[Start of Stored data]

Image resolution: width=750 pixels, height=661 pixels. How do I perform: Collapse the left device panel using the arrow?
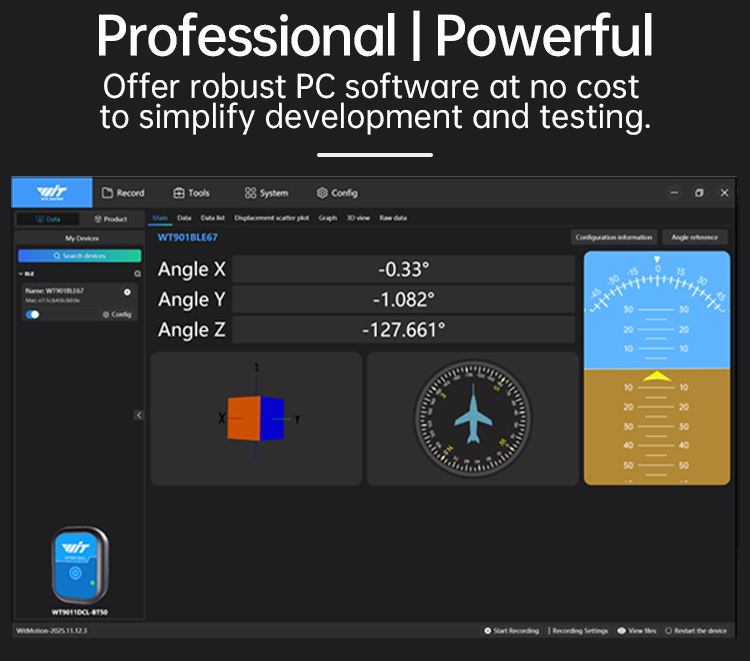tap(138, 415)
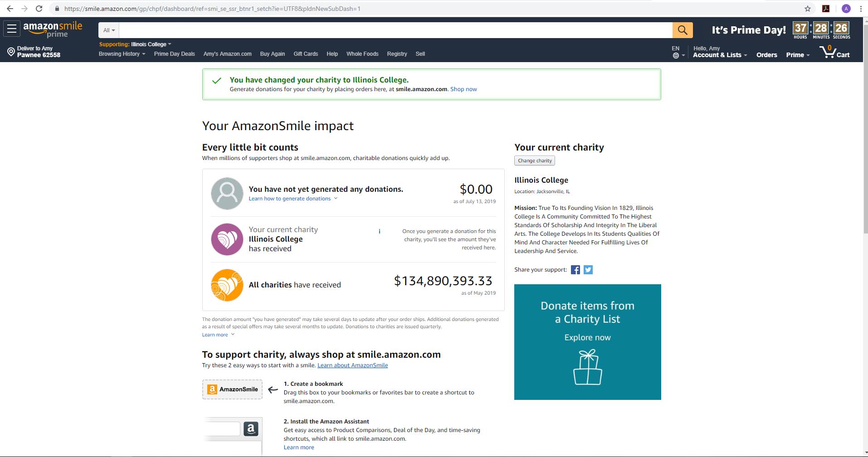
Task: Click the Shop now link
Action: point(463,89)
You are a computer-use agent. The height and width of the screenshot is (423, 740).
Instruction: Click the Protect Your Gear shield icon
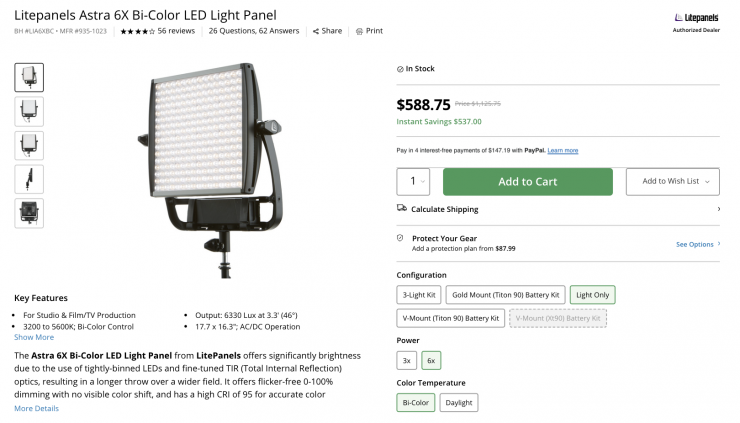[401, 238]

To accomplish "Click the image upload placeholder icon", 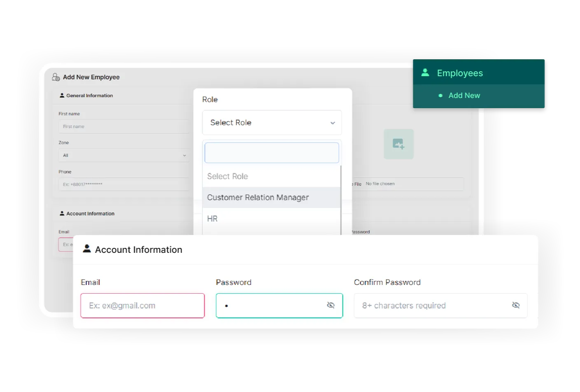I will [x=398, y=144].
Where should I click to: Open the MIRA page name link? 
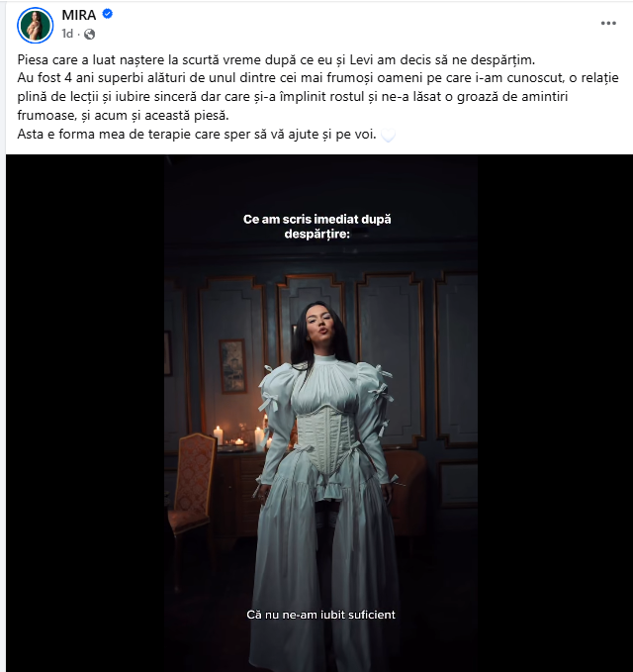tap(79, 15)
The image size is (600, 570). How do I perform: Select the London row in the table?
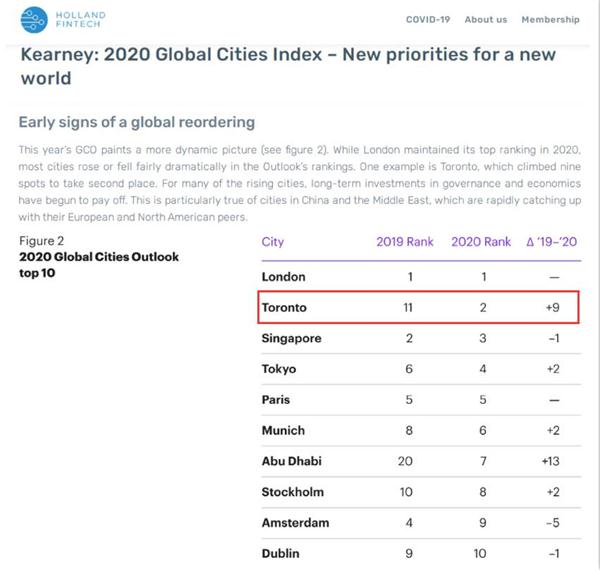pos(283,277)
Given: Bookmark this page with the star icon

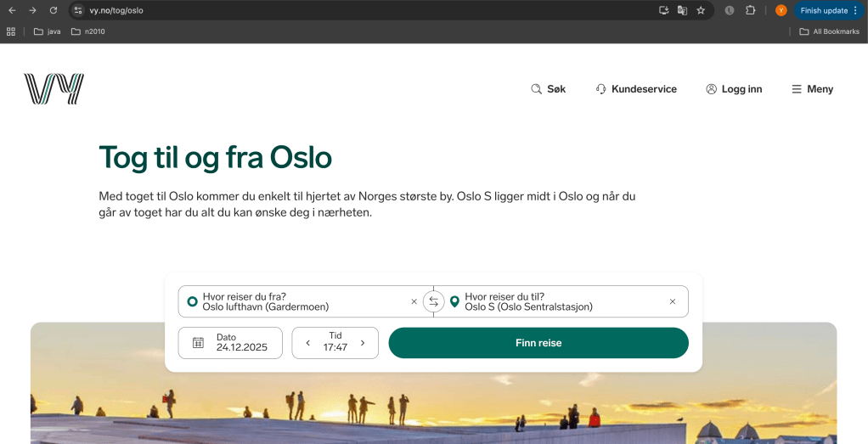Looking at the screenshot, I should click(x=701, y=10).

[End of Stored data]
[Start of Stored data]

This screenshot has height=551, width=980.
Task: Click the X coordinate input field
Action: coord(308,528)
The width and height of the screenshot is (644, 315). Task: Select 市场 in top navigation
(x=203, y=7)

[End of Stored data]
[Start of Stored data]

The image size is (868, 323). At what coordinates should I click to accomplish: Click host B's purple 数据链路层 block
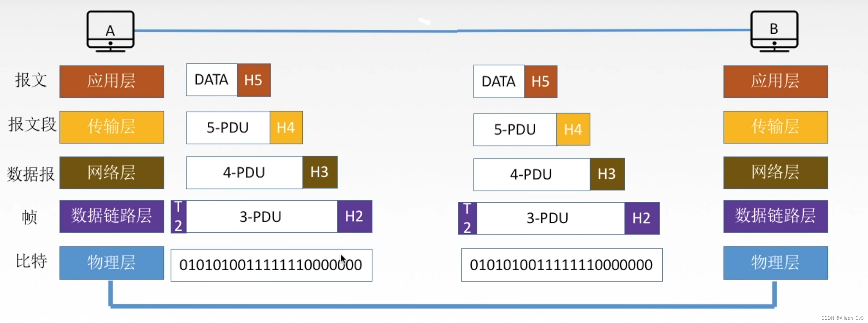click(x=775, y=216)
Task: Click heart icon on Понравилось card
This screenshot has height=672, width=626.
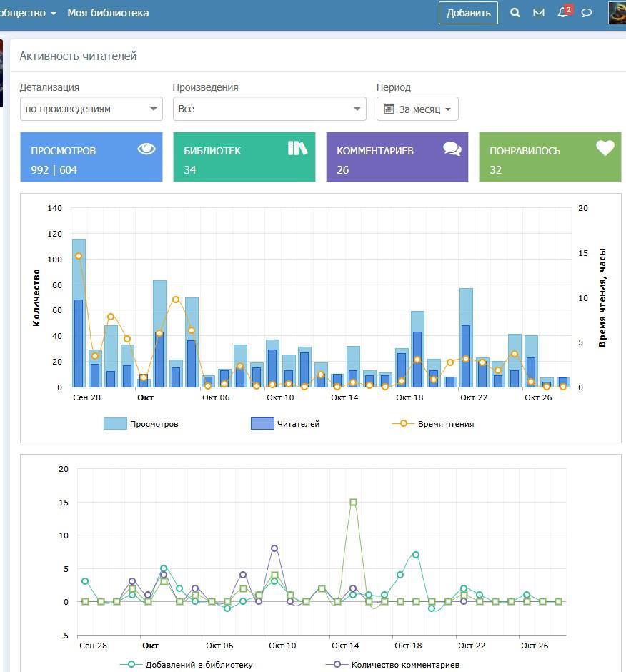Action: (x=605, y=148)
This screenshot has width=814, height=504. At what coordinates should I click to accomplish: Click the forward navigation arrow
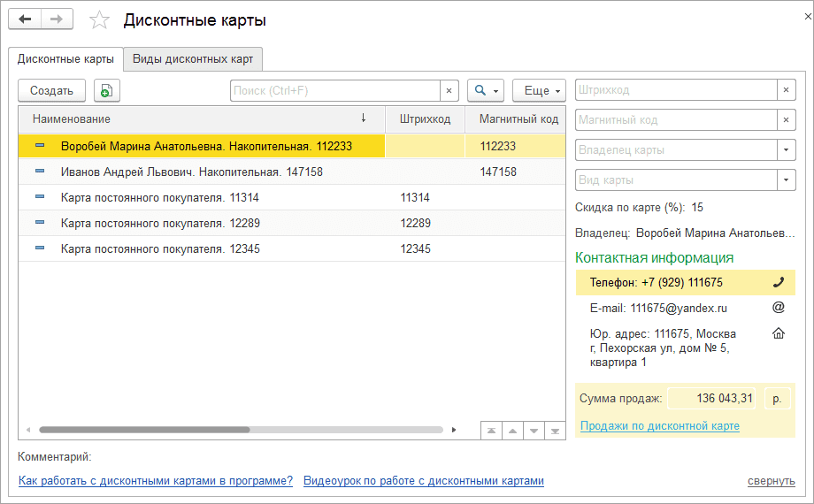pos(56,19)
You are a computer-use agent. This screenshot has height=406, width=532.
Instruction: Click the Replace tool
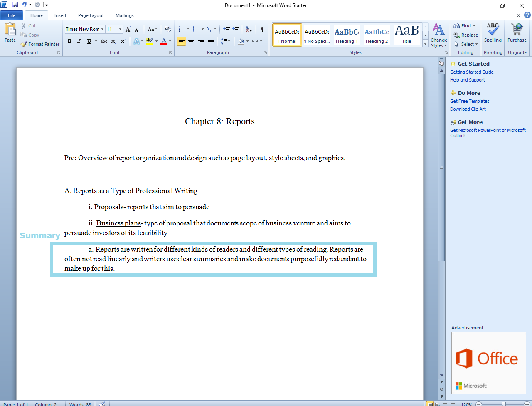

[End of Stored data]

* [What you are asked to do] Rewrite the stretch of records from the line containing "This screenshot has height=551, width=980." through the line containing "(x=203, y=7)", swapping "top navigation" for "header menu" and leaving everything else unchanged.

* [Answer for the task]
This screenshot has height=551, width=980.
Task: Click the X coordinate input field
Action: coord(308,528)
The width and height of the screenshot is (644, 315). Task: Select 市场 in header menu
(x=203, y=7)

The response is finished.